TASK INPUTS:

..............................

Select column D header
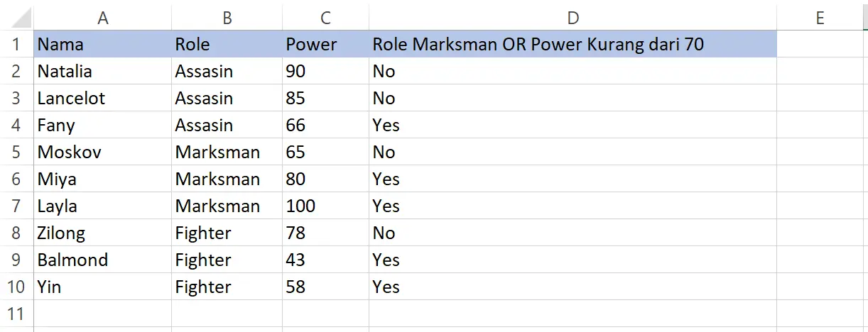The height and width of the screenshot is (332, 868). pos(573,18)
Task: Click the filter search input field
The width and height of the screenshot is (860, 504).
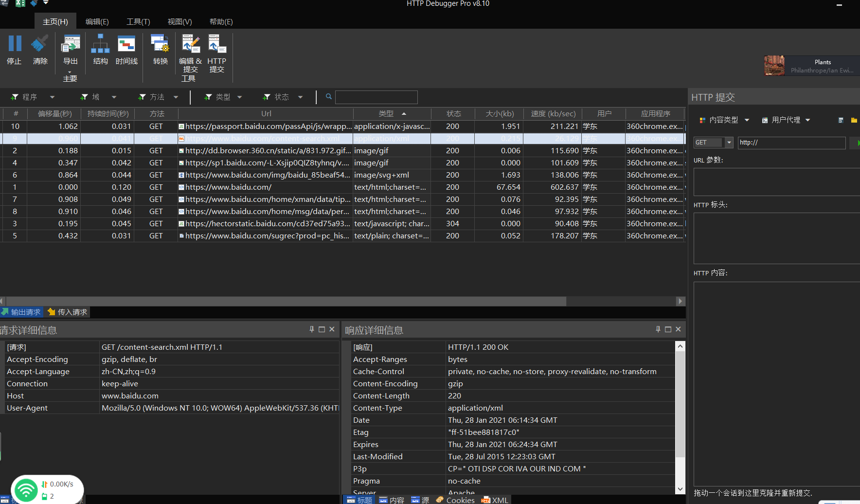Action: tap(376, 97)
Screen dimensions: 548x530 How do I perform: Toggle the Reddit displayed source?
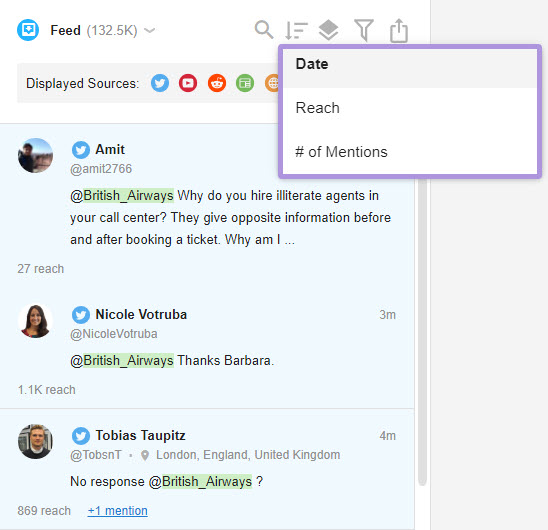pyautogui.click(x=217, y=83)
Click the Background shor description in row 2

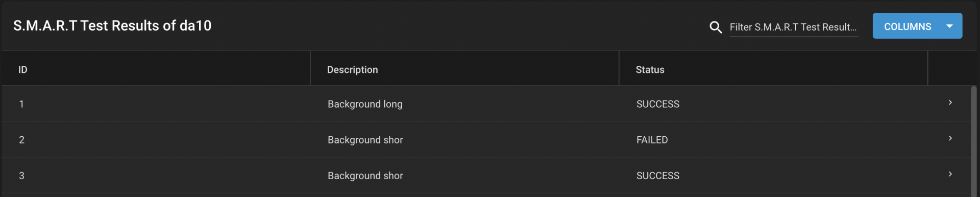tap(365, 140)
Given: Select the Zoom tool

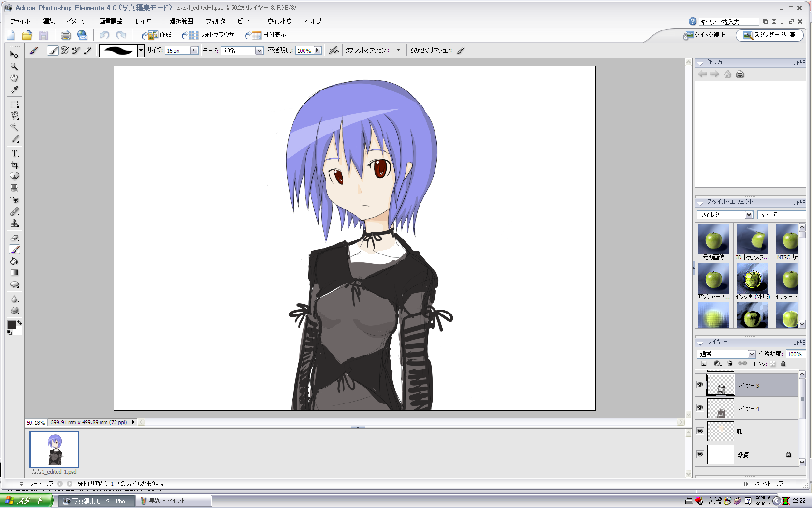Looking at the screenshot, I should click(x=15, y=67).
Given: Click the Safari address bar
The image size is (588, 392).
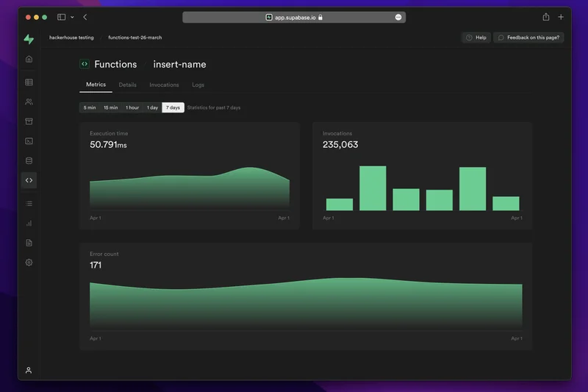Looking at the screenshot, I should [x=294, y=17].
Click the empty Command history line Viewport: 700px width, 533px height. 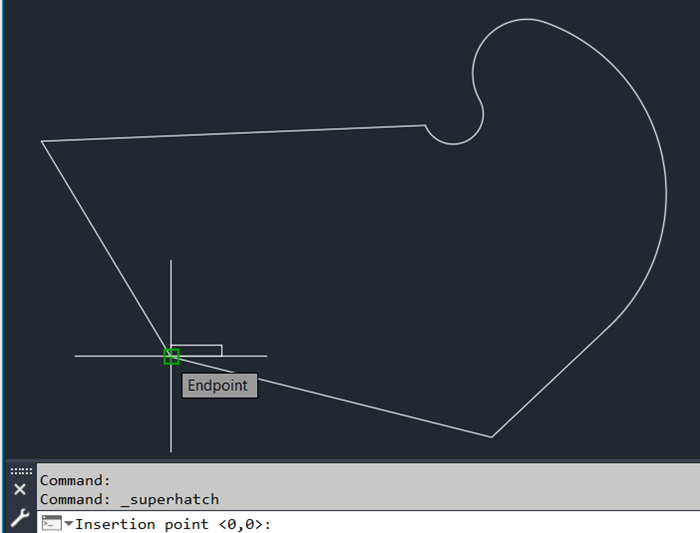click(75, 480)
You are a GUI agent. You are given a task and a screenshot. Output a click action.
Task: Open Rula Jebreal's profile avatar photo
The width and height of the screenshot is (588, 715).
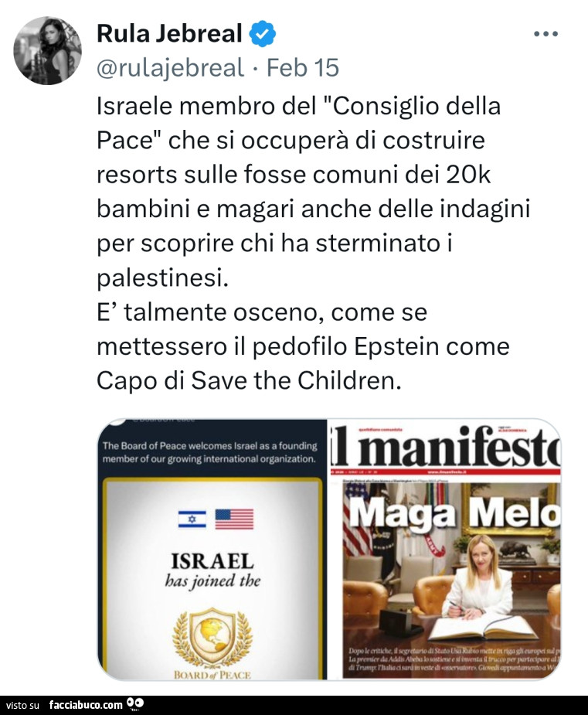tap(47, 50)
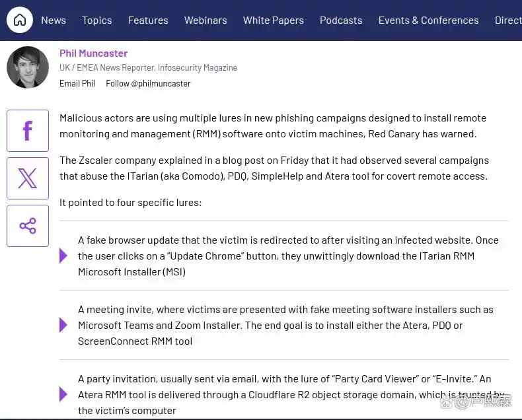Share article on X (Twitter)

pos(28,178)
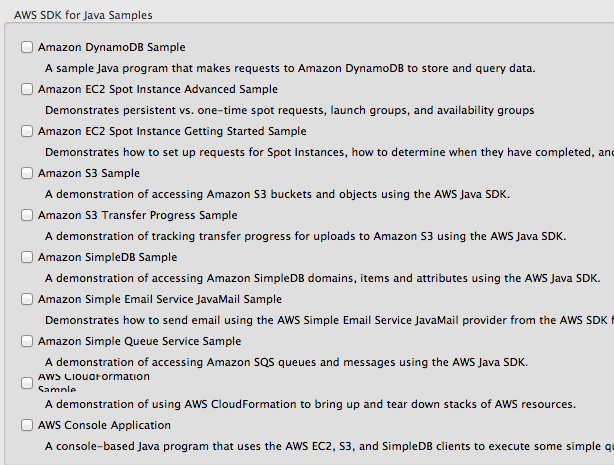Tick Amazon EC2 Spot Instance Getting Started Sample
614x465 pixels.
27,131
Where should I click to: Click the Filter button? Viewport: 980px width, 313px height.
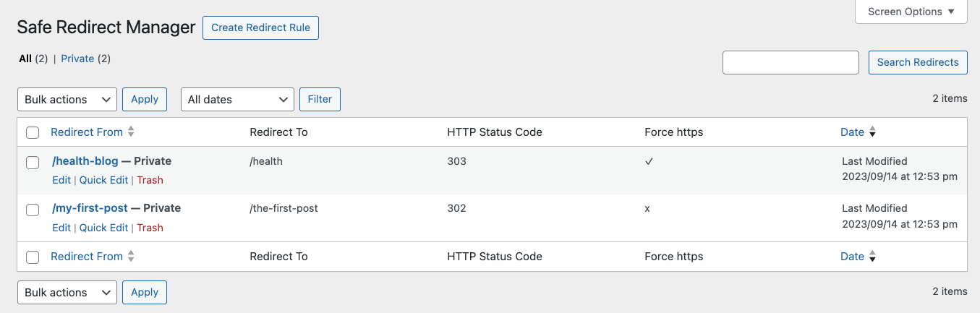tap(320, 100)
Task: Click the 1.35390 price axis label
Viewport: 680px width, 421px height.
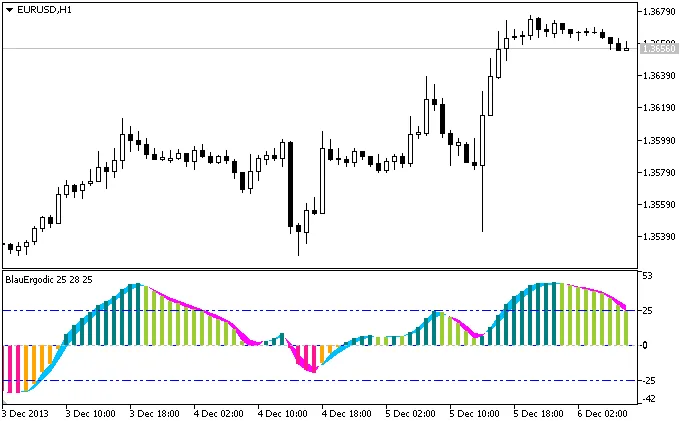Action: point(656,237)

..............................

PROBLEM TO SOLVE:
Using the listing above, copy exactly the lines from the one that contains "Where should I" through its last line, both included, but not the pictures.

COMPLETED TASK:
Where should I click to: Click the Filter button? Viewport: 980px width, 313px height.
tap(320, 100)
Task: Click the 1.35390 price axis label
Viewport: 680px width, 421px height.
Action: point(656,237)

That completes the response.